Instructions for the task:
Copy every line of the entries below exactly as it appears, and leave out the pictures.

** start Data for this exercise **

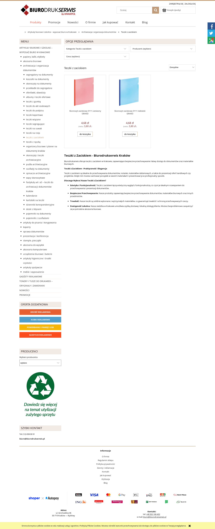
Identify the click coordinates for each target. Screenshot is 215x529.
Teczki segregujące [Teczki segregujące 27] (35, 124)
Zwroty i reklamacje (105, 468)
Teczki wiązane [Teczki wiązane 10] (33, 119)
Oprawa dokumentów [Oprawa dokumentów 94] (33, 231)
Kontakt (105, 471)
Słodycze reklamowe (40, 335)
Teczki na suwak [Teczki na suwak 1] (34, 128)
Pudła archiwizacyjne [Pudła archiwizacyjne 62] (36, 164)
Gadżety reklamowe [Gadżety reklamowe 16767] (30, 276)
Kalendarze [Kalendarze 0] (31, 195)
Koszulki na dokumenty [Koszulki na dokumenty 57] (37, 79)
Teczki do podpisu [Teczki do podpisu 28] (35, 110)
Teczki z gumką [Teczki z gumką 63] (33, 101)
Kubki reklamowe (40, 319)
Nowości (24, 290)
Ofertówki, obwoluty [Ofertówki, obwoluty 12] (36, 92)
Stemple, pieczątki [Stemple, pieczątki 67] (32, 240)
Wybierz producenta (28, 357)
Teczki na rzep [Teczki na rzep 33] (33, 133)
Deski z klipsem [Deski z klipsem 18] (33, 209)
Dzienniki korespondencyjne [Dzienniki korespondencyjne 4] (40, 204)
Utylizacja (105, 479)
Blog (106, 482)
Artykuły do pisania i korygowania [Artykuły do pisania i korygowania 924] (39, 222)
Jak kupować (105, 475)
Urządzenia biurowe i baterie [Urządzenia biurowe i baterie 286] (37, 254)
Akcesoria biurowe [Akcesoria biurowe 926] (32, 61)
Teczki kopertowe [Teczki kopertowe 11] (34, 115)
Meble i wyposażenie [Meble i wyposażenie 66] (33, 271)
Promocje (24, 294)
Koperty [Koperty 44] (27, 227)
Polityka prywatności (105, 464)
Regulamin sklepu (105, 460)
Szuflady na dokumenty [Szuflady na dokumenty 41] (37, 168)
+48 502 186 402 (153, 514)
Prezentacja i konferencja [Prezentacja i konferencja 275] (36, 236)
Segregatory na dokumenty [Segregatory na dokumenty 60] (39, 74)
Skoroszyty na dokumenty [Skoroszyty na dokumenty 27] (38, 83)
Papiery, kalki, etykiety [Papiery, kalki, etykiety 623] (34, 56)
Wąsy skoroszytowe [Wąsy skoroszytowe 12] (35, 177)
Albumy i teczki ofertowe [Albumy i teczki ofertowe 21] (38, 97)
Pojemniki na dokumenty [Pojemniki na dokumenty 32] (38, 213)
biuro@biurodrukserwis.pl (154, 517)
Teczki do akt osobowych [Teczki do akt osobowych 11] (38, 106)
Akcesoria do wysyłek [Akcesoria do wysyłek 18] (33, 245)
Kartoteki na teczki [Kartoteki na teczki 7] (35, 200)
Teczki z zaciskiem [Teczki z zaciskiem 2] (35, 137)
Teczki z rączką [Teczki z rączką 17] (33, 141)
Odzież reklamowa (40, 312)
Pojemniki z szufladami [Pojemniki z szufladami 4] (37, 218)
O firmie (105, 456)
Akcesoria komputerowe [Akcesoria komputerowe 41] (35, 249)
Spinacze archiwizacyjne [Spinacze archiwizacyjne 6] (38, 173)
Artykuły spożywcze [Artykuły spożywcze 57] (32, 267)
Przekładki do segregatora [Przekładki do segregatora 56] (39, 88)
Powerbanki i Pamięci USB (40, 327)
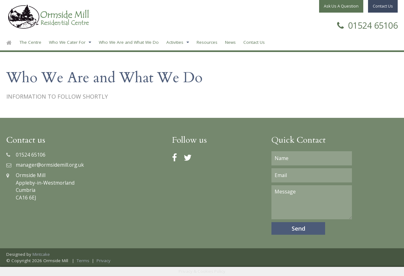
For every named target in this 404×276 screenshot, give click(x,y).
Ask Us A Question (341, 6)
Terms (83, 260)
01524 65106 (367, 25)
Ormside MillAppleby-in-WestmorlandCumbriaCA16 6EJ (40, 186)
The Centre (30, 42)
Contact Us (254, 42)
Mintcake (41, 254)
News (230, 42)
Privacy (103, 260)
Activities (174, 42)
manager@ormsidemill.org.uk (45, 164)
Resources (207, 42)
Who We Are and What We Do (129, 42)
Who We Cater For (67, 42)
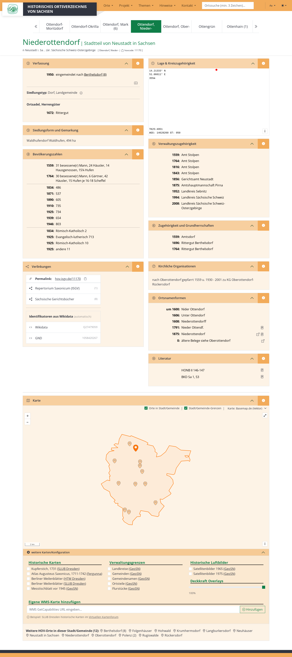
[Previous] (36, 26)
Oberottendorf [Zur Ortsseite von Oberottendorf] (105, 635)
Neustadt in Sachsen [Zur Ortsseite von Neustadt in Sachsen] (44, 635)
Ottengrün (207, 26)
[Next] (256, 26)
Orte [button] (107, 5)
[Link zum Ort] (263, 340)
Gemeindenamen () (131, 579)
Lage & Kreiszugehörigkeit (173, 63)
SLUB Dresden (68, 569)
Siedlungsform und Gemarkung (52, 130)
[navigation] (146, 26)
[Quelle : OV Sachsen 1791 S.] (262, 327)
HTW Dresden (75, 579)
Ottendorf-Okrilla (85, 26)
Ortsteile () (124, 584)
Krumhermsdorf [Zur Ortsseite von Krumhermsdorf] (188, 631)
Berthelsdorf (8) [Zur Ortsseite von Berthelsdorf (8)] (115, 631)
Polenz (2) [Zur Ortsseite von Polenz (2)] (129, 635)
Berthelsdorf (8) (95, 74)
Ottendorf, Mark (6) (115, 26)
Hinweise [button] (166, 5)
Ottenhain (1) (237, 26)
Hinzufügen (252, 609)
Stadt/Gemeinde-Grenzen (205, 408)
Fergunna (94, 574)
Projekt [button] (124, 5)
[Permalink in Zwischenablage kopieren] (85, 278)
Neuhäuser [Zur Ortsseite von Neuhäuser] (245, 631)
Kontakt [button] (188, 5)
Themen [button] (145, 5)
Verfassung (38, 63)
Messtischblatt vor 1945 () (54, 588)
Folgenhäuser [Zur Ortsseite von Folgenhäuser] (142, 631)
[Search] (228, 5)
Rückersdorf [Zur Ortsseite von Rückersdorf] (173, 635)
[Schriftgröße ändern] (272, 6)
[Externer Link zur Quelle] (258, 334)
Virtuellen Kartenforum (103, 617)
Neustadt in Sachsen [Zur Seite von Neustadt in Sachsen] (133, 43)
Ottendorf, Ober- (176, 26)
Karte (34, 400)
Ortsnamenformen (169, 298)
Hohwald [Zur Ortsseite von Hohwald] (164, 631)
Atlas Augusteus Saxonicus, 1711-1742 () (66, 574)
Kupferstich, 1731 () (55, 569)
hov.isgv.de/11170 (68, 279)
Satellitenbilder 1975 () (214, 574)
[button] (262, 328)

** end Data for this exercise **

Correct answer:
Identify the click coordinates for each target. Screenshot is 215x529.
Teczki segregujące [Teczki segregujące 27] (35, 124)
Zwroty i reklamacje (105, 468)
Teczki wiązane [Teczki wiązane 10] (33, 119)
Oprawa dokumentów [Oprawa dokumentów 94] (33, 231)
Kontakt (105, 471)
Słodycze reklamowe (40, 335)
Teczki na suwak [Teczki na suwak 1] (34, 128)
Pudła archiwizacyjne [Pudła archiwizacyjne 62] (36, 164)
Gadżety reklamowe [Gadżety reklamowe 16767] (30, 276)
Kalendarze [Kalendarze 0] (31, 195)
Koszulki na dokumenty [Koszulki na dokumenty 57] (37, 79)
Teczki do podpisu [Teczki do podpisu 28] (35, 110)
Teczki z gumką [Teczki z gumką 63] (33, 101)
Kubki reklamowe (40, 319)
Nowości (24, 290)
Ofertówki, obwoluty [Ofertówki, obwoluty 12] (36, 92)
Stemple, pieczątki [Stemple, pieczątki 67] (32, 240)
Wybierz producenta (28, 357)
Teczki na rzep [Teczki na rzep 33] (33, 133)
Deski z klipsem [Deski z klipsem 18] (33, 209)
Dzienniki korespondencyjne [Dzienniki korespondencyjne 4] (40, 204)
Utylizacja (105, 479)
Blog (106, 482)
Artykuły do pisania i korygowania [Artykuły do pisania i korygowania 924] (39, 222)
Jak kupować (105, 475)
Urządzenia biurowe i baterie [Urządzenia biurowe i baterie 286] (37, 254)
Akcesoria biurowe [Akcesoria biurowe 926] (32, 61)
Teczki kopertowe [Teczki kopertowe 11] (34, 115)
Meble i wyposażenie [Meble i wyposażenie 66] (33, 271)
Promocje (24, 294)
Koperty [Koperty 44] (27, 227)
Polityka prywatności (105, 464)
Regulamin sklepu (105, 460)
Szuflady na dokumenty [Szuflady na dokumenty 41] (37, 168)
+48 502 186 402 (153, 514)
Prezentacja i konferencja [Prezentacja i konferencja 275] (36, 236)
Segregatory na dokumenty [Segregatory na dokumenty 60] (39, 74)
Skoroszyty na dokumenty [Skoroszyty na dokumenty 27] (38, 83)
Papiery, kalki, etykiety [Papiery, kalki, etykiety 623] (34, 56)
Wąsy skoroszytowe [Wąsy skoroszytowe 12] (35, 177)
Albumy i teczki ofertowe [Albumy i teczki ofertowe 21] (38, 97)
Pojemniki na dokumenty [Pojemniki na dokumenty 32] (38, 213)
biuro@biurodrukserwis.pl (154, 517)
Teczki do akt osobowych [Teczki do akt osobowych 11] (38, 106)
Akcesoria do wysyłek [Akcesoria do wysyłek 18] (33, 245)
Kartoteki na teczki [Kartoteki na teczki 7] (35, 200)
Teczki z zaciskiem [Teczki z zaciskiem 2] (35, 137)
Teczki z rączką [Teczki z rączką 17] (33, 141)
Odzież reklamowa (40, 312)
Pojemniki z szufladami [Pojemniki z szufladami 4] (37, 218)
O firmie (105, 456)
Akcesoria komputerowe [Akcesoria komputerowe 41] (35, 249)
Spinacze archiwizacyjne [Spinacze archiwizacyjne 6] (38, 173)
Artykuły spożywcze [Artykuły spożywcze 57] (32, 267)
Przekładki do segregatora [Przekładki do segregatora 56] (39, 88)
Powerbanki i Pamięci USB (40, 327)
For every named target in this 404×276 screenshot, give click(x,y).
Ask Us A Question (341, 6)
Terms (83, 260)
01524 65106 (367, 25)
Ormside MillAppleby-in-WestmorlandCumbriaCA16 6EJ (40, 186)
The Centre (30, 42)
Contact Us (254, 42)
Mintcake (41, 254)
News (230, 42)
Privacy (103, 260)
Activities (174, 42)
manager@ormsidemill.org.uk (45, 164)
Resources (207, 42)
Who We Are and What We Do (129, 42)
Who We Cater For (67, 42)
[Previous] (36, 26)
Oberottendorf [Zur Ortsseite von Oberottendorf] (105, 635)
Neustadt in Sachsen [Zur Ortsseite von Neustadt in Sachsen] (44, 635)
Ottengrün (207, 26)
[Next] (256, 26)
Orte [button] (107, 5)
[Link zum Ort] (263, 340)
Gemeindenamen () (131, 579)
Lage & Kreiszugehörigkeit (173, 63)
SLUB Dresden (68, 569)
Siedlungsform und Gemarkung (52, 130)
[navigation] (146, 26)
[Quelle : OV Sachsen 1791 S.] (262, 327)
HTW Dresden (75, 579)
Ottendorf-Okrilla (85, 26)
Ortsteile () (124, 584)
Krumhermsdorf [Zur Ortsseite von Krumhermsdorf] (188, 631)
Berthelsdorf (8) [Zur Ortsseite von Berthelsdorf (8)] (115, 631)
Polenz (2) [Zur Ortsseite von Polenz (2)] (129, 635)
Berthelsdorf (8) (95, 74)
Ottendorf, Mark (6) (115, 26)
Hinweise [button] (166, 5)
Ottenhain (1) (237, 26)
Hinzufügen (252, 609)
Stadt/Gemeinde-Grenzen (205, 408)
Fergunna (94, 574)
Projekt [button] (124, 5)
[Permalink in Zwischenablage kopieren] (85, 278)
Neuhäuser [Zur Ortsseite von Neuhäuser] (245, 631)
Kontakt [button] (188, 5)
Themen [button] (145, 5)
Verfassung (38, 63)
Messtischblatt vor 1945 () (54, 588)
Folgenhäuser [Zur Ortsseite von Folgenhäuser] (142, 631)
[Search] (228, 5)
Rückersdorf [Zur Ortsseite von Rückersdorf] (173, 635)
[Schriftgröße ändern] (272, 6)
[Externer Link zur Quelle] (258, 334)
Virtuellen Kartenforum (103, 617)
Neustadt in Sachsen [Zur Seite von Neustadt in Sachsen] (133, 43)
Ottendorf, Ober- (176, 26)
Karte (34, 400)
Ortsnamenformen (169, 298)
Hohwald [Zur Ortsseite von Hohwald] (164, 631)
Atlas Augusteus Saxonicus, 1711-1742 () (66, 574)
Kupferstich, 1731 () (55, 569)
hov.isgv.de/11170 (68, 279)
Satellitenbilder 1975 () (214, 574)
[button] (262, 328)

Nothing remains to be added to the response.